20.9.18

Campbell finds way to mitigate past controversies

Louisiana District 5 Public Service Commissioner Foster Campbell reversed what they might believe around the National Football League: the best defense is a good offense.

Yesterday, Campbell led the charge of his fellow commissioners against alleged extravagance practiced by board members and employees of electric cooperatives. The PSC regulates these ten customer-owned nonprofits that provide power mainly in rural areas across the states.

The PSC reviewed rates and granted some increases, but only after receiving information about their finances. Some coops paid out a large portion of their retained earnings to board members, whose roles are supposed to be part-time, and in high salaries to their executives.

While two of the organizations didn’t accede to the information request, Claiborne Electric Cooperative resisted this the most and did so only under subpoena. It turns out its general manager receives nearly $200,000 in salary for overseeing 26,000 accounts, and board members make $250 a meeting.

That adds a new layer to a running feud between Campbell and the Co-op. Earlier this year, it petitioned the PSC to approve a management structure that would enable it to launch a broadband subsidiary and produced a report claiming the move wouldn’t add to existing customers’ costs. But Campbell rallied his colleagues to defeat the attempt unanimously with data they said made that assertion unlikely.

This disappointed a number of people who stood to receive the projected service. It also provided irony: Campbell long has championed using taxpayer dollars to subsidize rural broadband provision, yet by this decision made it far less likely for these individuals. Without knowledge of both sides’ information it’s difficult to know who was right, but certainly Campbell’s choice upset a swath of constituents.

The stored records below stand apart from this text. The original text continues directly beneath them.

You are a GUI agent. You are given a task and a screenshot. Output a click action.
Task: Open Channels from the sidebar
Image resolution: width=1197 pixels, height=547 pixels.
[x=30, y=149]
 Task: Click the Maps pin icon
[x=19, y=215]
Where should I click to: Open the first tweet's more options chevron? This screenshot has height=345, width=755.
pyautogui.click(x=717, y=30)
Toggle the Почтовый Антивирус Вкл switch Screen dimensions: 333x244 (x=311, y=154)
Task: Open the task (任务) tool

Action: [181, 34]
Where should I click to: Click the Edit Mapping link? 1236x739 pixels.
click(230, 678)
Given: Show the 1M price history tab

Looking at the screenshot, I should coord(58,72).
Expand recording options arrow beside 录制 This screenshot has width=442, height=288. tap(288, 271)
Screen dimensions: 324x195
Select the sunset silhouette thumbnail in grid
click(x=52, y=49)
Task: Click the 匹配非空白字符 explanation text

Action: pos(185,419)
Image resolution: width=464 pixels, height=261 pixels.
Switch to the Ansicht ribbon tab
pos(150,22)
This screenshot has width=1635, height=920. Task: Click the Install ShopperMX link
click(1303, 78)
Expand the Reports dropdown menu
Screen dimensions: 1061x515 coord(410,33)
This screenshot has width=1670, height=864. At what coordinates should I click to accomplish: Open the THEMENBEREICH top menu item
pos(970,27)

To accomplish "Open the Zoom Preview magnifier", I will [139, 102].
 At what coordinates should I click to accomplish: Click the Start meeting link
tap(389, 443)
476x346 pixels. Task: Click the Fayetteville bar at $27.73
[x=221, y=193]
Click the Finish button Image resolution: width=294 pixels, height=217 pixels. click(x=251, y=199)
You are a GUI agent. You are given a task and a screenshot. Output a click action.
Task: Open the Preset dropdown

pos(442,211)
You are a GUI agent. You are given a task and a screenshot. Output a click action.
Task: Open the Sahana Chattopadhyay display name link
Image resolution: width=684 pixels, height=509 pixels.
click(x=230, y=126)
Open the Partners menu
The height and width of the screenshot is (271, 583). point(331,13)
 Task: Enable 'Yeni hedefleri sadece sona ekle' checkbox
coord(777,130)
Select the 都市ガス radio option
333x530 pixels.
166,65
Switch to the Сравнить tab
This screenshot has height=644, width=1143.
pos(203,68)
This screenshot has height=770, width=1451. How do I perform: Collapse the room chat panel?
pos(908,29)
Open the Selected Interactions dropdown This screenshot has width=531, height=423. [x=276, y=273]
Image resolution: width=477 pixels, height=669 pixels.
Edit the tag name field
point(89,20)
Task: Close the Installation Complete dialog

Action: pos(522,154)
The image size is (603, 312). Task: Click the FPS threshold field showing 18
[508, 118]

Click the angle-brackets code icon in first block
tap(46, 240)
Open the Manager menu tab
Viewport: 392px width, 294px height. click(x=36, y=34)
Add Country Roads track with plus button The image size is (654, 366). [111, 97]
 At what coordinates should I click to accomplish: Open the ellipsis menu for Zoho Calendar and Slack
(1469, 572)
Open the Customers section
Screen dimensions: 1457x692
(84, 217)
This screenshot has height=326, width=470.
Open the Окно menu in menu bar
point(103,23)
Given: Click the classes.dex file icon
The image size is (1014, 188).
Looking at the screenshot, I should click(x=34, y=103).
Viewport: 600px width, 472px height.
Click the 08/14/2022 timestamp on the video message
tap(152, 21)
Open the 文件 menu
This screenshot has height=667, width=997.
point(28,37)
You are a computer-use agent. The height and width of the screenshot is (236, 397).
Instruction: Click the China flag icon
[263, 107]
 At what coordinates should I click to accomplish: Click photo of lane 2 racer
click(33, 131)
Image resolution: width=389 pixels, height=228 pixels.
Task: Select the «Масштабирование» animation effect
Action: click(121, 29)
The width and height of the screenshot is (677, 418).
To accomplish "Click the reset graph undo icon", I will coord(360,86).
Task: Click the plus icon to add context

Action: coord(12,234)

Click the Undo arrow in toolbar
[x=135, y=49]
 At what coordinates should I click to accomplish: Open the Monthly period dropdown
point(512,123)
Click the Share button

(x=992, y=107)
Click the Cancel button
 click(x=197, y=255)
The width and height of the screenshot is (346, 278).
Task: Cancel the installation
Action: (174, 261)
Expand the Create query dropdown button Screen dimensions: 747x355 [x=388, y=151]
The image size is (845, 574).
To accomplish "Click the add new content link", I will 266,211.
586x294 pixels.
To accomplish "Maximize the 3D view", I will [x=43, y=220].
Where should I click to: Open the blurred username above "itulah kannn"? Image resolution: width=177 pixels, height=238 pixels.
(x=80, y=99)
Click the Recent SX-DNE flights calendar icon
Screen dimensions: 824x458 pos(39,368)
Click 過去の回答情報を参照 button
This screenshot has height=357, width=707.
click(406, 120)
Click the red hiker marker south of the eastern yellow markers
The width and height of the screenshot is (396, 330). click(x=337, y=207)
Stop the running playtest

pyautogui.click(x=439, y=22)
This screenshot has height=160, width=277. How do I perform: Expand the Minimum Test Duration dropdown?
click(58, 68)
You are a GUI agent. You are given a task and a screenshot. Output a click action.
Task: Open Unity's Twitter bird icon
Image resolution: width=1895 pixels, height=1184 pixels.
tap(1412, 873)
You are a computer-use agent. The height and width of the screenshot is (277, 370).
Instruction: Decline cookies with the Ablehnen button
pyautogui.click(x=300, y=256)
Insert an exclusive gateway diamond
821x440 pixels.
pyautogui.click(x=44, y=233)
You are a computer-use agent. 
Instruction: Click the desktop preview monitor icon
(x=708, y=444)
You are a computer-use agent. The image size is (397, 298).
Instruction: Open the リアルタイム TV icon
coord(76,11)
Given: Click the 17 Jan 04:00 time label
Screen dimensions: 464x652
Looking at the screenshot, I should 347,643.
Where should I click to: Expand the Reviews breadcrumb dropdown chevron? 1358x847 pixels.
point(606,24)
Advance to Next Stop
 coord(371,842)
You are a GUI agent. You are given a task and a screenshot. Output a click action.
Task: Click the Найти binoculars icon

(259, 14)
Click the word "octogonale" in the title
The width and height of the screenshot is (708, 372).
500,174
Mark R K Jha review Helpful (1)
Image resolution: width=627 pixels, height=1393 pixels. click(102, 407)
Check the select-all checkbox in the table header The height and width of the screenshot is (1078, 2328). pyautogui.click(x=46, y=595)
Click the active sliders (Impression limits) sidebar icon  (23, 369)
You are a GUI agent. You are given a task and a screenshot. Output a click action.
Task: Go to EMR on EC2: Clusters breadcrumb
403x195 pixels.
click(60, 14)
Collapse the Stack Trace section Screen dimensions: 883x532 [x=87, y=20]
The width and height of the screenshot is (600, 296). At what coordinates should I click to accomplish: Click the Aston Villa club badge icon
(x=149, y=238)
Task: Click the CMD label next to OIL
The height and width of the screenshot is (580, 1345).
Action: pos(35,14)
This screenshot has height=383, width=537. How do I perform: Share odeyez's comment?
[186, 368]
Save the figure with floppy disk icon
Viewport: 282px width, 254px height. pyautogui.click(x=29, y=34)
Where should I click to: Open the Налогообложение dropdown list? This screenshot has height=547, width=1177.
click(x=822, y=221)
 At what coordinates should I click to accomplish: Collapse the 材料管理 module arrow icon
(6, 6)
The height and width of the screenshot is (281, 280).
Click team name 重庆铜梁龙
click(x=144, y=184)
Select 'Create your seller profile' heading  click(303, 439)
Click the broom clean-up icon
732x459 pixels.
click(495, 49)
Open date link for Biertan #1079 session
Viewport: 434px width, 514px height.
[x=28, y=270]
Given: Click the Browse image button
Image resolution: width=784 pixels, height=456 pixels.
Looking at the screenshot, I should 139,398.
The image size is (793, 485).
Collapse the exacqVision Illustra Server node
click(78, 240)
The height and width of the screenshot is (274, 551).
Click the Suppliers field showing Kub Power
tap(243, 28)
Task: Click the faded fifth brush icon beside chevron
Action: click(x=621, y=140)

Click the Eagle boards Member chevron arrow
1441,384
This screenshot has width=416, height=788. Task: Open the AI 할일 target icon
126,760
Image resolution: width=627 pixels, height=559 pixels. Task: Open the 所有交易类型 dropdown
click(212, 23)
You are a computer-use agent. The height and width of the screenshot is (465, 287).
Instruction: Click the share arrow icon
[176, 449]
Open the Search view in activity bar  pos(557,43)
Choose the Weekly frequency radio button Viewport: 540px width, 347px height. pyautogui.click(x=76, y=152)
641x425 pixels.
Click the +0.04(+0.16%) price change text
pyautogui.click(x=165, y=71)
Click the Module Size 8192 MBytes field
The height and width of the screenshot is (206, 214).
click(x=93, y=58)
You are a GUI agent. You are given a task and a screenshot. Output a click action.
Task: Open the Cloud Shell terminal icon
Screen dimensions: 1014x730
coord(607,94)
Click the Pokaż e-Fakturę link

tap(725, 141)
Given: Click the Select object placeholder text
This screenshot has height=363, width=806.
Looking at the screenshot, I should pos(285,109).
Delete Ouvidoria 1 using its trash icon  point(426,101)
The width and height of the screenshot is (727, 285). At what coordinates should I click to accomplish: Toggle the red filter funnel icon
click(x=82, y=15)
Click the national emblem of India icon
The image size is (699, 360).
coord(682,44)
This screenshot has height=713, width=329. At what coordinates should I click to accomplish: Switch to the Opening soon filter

That only piled on to another controversial decision made by the PSC and Campbell, which would have allowed the Windcatcher project to move forward. This would have had Louisiana’s SWEPCO plus other power providers in three other states bill customers for replacing fossil fuel sources with wind energy.

Despite projections obviously too rosy and underestimating costs, the PSC approved the arrangement with the exception of District 2 Commissioner Craig Greene. Fortunately, wiser heads at their Texas counterpart rejected expediting the project, and the companies involved pulled the entire deal.

Having made one decision that may have attenuated consumer choice and another that certainly would have cost consumers needlessly, Campbell needed to help neutralize fallout from these decisions as his possibility at reelection looms in 2020. He found his chance with this opportunity to do what he does best: identify himself with the “little guy,” take shots at presumed fat cats, and present the controversy through a Manichean lens.

Certainly, regulators must ensure that coop earnings don’t facilitate outsized compensation, and at the least calling attention to this issue raises awareness that encourages these entities to keep a lid on such a thing. For Campbell, happily good policy merged with good politics for him in this circumstance that may help his constituents forget his previous recent provocative decisions.